The inside of your mouth is dry, and tastes like garlic and shame. Scrape your tongue against your teeth; do you really want to know what that is? Rinse your mouth out. Let the water soak into your tongue. Rehydration is priority number one now. How bad is your head, on a scale of “no pain” to “a flock of woodpeckers are using your skull to nest”? Drink. The water will clear the woodpeckers, but it may take a couple of hours. Sorry.

The warmth of the hangover has spread throughout your body. You feel unclean; not dirty, like a Labrador running through a muddy field, but impure and polluted down to your soul. A shower won’t save you, but it’s a start. You shake your head slowly from side to side; grenades explode behind your eyes. This won’t be a fun experience.
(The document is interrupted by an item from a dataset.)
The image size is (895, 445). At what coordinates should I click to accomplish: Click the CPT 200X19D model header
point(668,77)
Turn the water as hot as you can stand, close your eyes and let it flow over you. No, don’t close your eyes, that brings back the vertigo. Drink in the warmth. Literally, if you think it will help. What’s that on your arm - damn, how many stamps do you have? Where’s your wallet? Actually, that will just cause you more pain, you can check your balance later.
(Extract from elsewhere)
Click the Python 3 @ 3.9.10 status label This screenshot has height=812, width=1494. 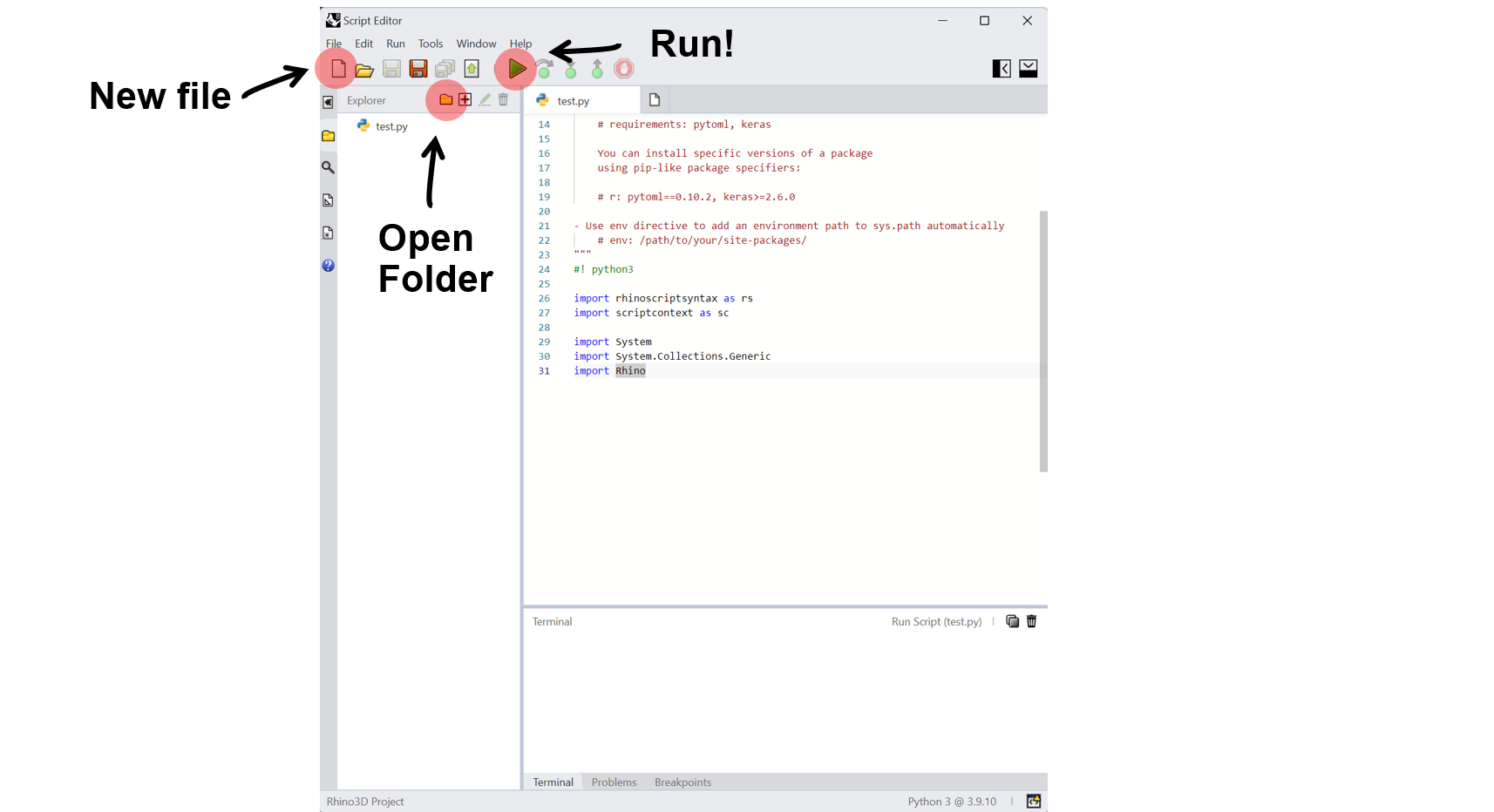coord(952,802)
How much time has passed? Ten minutes? Half an hour? Get out of the shower. You’re as clean as you’ll be for the rest of the day. Dry off, go back to your bedroom. Is your “friend” still asleep? You’d forgotten about that little issue, hadn’t you? Climb back into bed - how nice does it feel to lie down? Just close your eyes; you won’t fall asleep again, honest. Before you go, repeat the lie you’ve told yourself oh-so-many times before:

“I’m never drinking again.”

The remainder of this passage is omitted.